In earlier versions of SeqAn there was a function called localAlignmentScore (https://docs.seqan.de/seqan/master/?p=locallAlignmentScore) which did not run the quadratic time alignment step. I have not been able to find the same function in SeqAn3. Is there a different way to do this in SeqAn3?

@leannmlindsey leannmlindsey added the question a user question how to do certain things label Aug 12, 2022
@marehr
Copy link
Member

marehr commented Aug 16, 2022

Hi @leannmlindsey,

sorry for the delay!
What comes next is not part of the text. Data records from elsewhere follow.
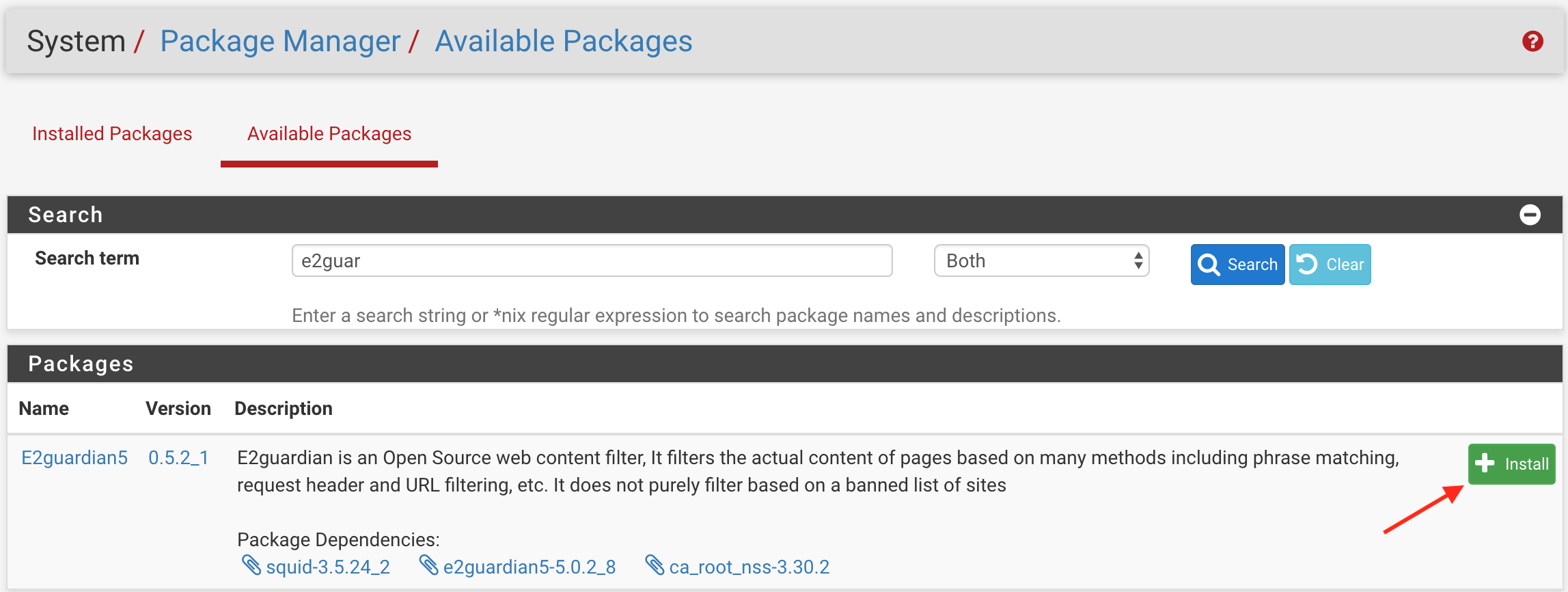Click Available Packages breadcrumb link
This screenshot has width=1568, height=592.
[x=564, y=42]
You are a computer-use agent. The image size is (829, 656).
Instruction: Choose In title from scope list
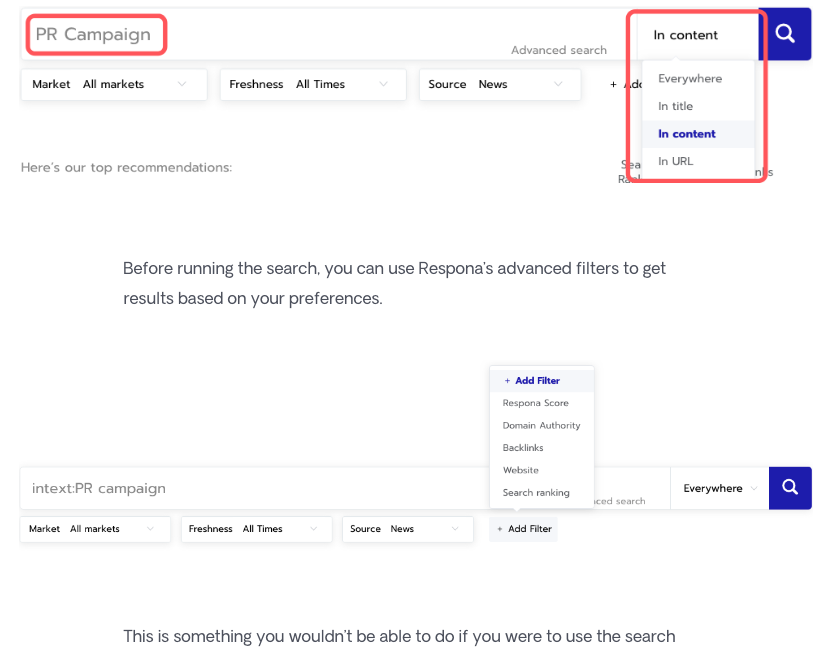[675, 106]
It is summer vacation time :)

We have a really detailed page (https://docs.seqan.de/seqan/3.2.0/group__alignment__pairwise.html) that describes all the possible combinations that you can do with the pairwise alignment module.
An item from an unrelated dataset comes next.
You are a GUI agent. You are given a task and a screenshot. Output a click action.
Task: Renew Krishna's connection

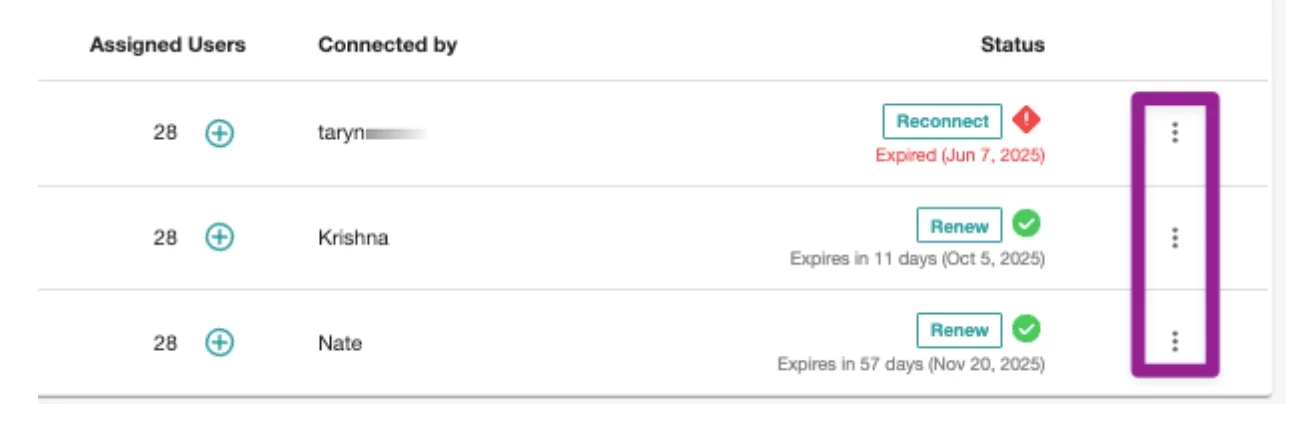pyautogui.click(x=959, y=226)
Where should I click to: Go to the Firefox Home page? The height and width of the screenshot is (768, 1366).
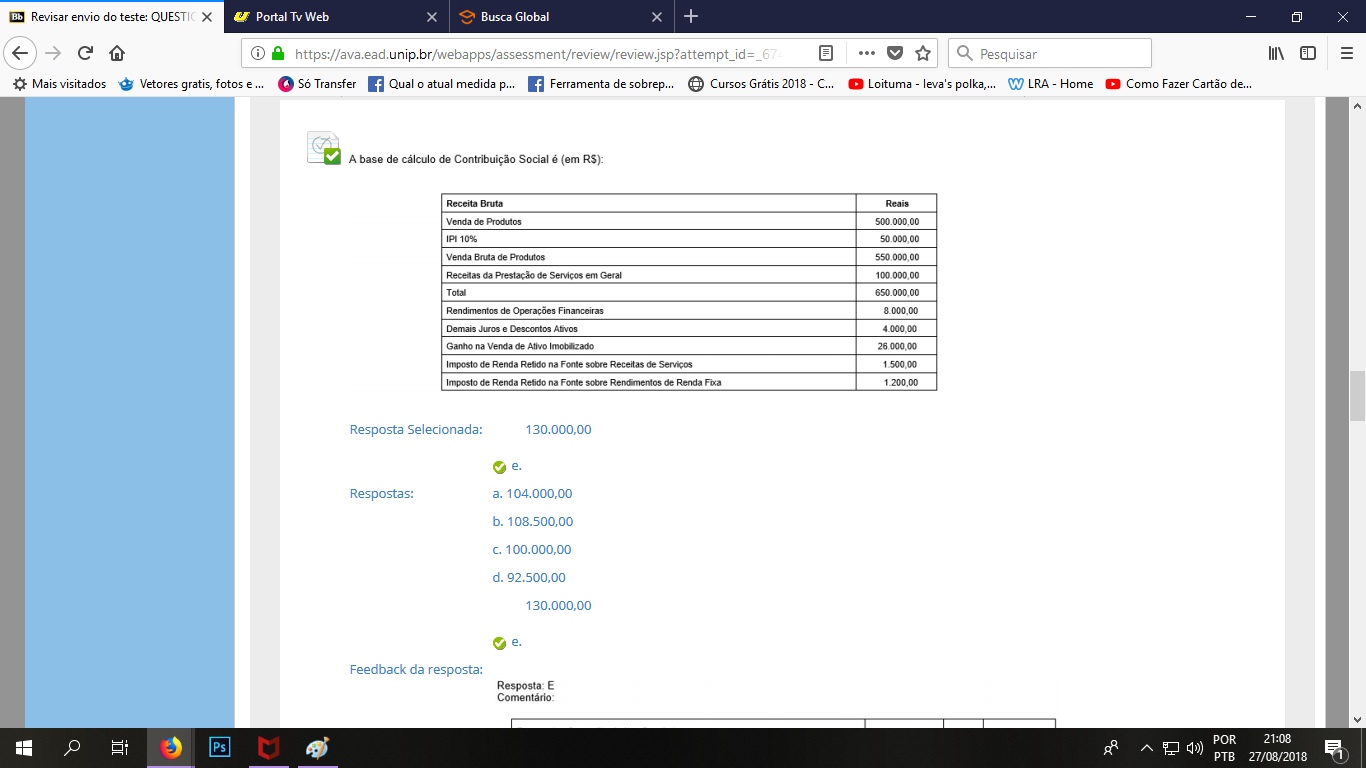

For example, in the section "Accessing the alignment results" we have the following snippet that describes how to limit the output that should be computed (in this example for the edit distance):

#include <vector>
 
#include <seqan3/alignment/configuration/align_config_edit.hpp>
#include <seqan3/alignment/pairwise/align_pairwise.hpp>
#include <seqan3/alphabet/nucleotide/dna4.hpp>
#include <seqan3/core/debug_stream.hpp>
 
int main()
{
    using namespace seqan3::literals;
 
    // Basic alignment algorithm configuration.
    auto config = seqan3::align_cfg::method_global{} | seqan3::align_cfg::edit_scheme;
 
    std::pair p{"ACGTAGC"_dna4, "AGTACGACG"_dna4};
 
    // Compute only the score:
    for (auto res : seqan3::align_pairwise(p, config | seqan3::align_cfg::output_score{}))
        seqan3::debug_stream << res << "\n"; // prints: {score: -4}
 
    // Compute only the alignment:
    for (auto res : seqan3::align_pairwise(p, config | seqan3::align_cfg::output_alignment{}))
        seqan3::debug_stream << res << "\n"; // prints: {alignment: (ACGTA-G-C-,A-GTACGACG)}
 
    // Compute the score and the alignment:
    for (auto res :
         seqan3::align_pairwise(p, config | seqan3::align_cfg::output_score{} | seqan3::align_cfg::output_alignment{}))
        seqan3::debug_stream << res << "\n"; // prints: {score: -4, alignment: (ACGTA-G-C-,A-GTACGACG)}
 
    // By default compute everything:
    for (auto res : seqan3::align_pairwise(p, config))
        seqan3::debug_stream
            << res << "\n"; // prints {id: 0, score: -4, begin: (0,0), end: (7,9) alignment: (ACGTA-G-C-,A-GTACGACG)}
}

As you can see, we can "combine" different traits by piping them together.

Other examples:

// global pairwise alignment with edit distance (i.e. match = 0, mismatch = -1, gaps = -1) (uses a specialized algorithm https://doi.org/10.1145/316542.316550)
// and compute only the score (needs only linear space)
auto config1 =
    seqan3::align_cfg::method_global{} |
    seqan3::align_cfg::edit_scheme |
    seqan3::align_cfg::output_score{};

// banded-local pairwise-alignment with custom affine-scoring scheme (match = +3, mismatch = -2, gap_open = -5, gap_extension = -2) (needs linear time)
// and only compute the score. (needs linear space)
auto config2 =
    seqan3::align_cfg::method_local{} |
    seqan3::align_cfg::scoring_scheme
    {
        seqan3::nucleotide_scoring_scheme
        {
            seqan3::match_score{3},
            seqan3::mismatch_score{-2}
        }
    } |
    seqan3::align_cfg::gap_cost_affine
    {
        seqan3::align_cfg::open_score{-5},
        seqan3::align_cfg::extension_score{-2}
    } |
    seqan3::align_cfg::band_fixed_size
    {
       seqan3::align_cfg::lower_diagonal{-4},
       seqan3::align_cfg::upper_diagonal{4}
    } |
    seqan3::align_cfg::output_score{}
    // would compute the alignment, but would need more space to store it.
    // | seqan3::align_cfg::output_alignment{}
   ;

I hope this helps answering your question. As you are a new user, maybe you can help us improve our documentation. Where did you try to find this information and what could we improve from your POV?

@leannmlindsey
Copy link
Author

leannmlindsey commented Aug 16, 2022 via email

@eseiler eseiler changed the title Is there a way to run align_pairwise without traceback? [Alignment] Is there a way to run align_pairwise without traceback? Oct 20, 2022
@rrahn
Copy link
Contributor

rrahn commented Nov 17, 2022

Hi @leannmlindsey, thanks for writing us.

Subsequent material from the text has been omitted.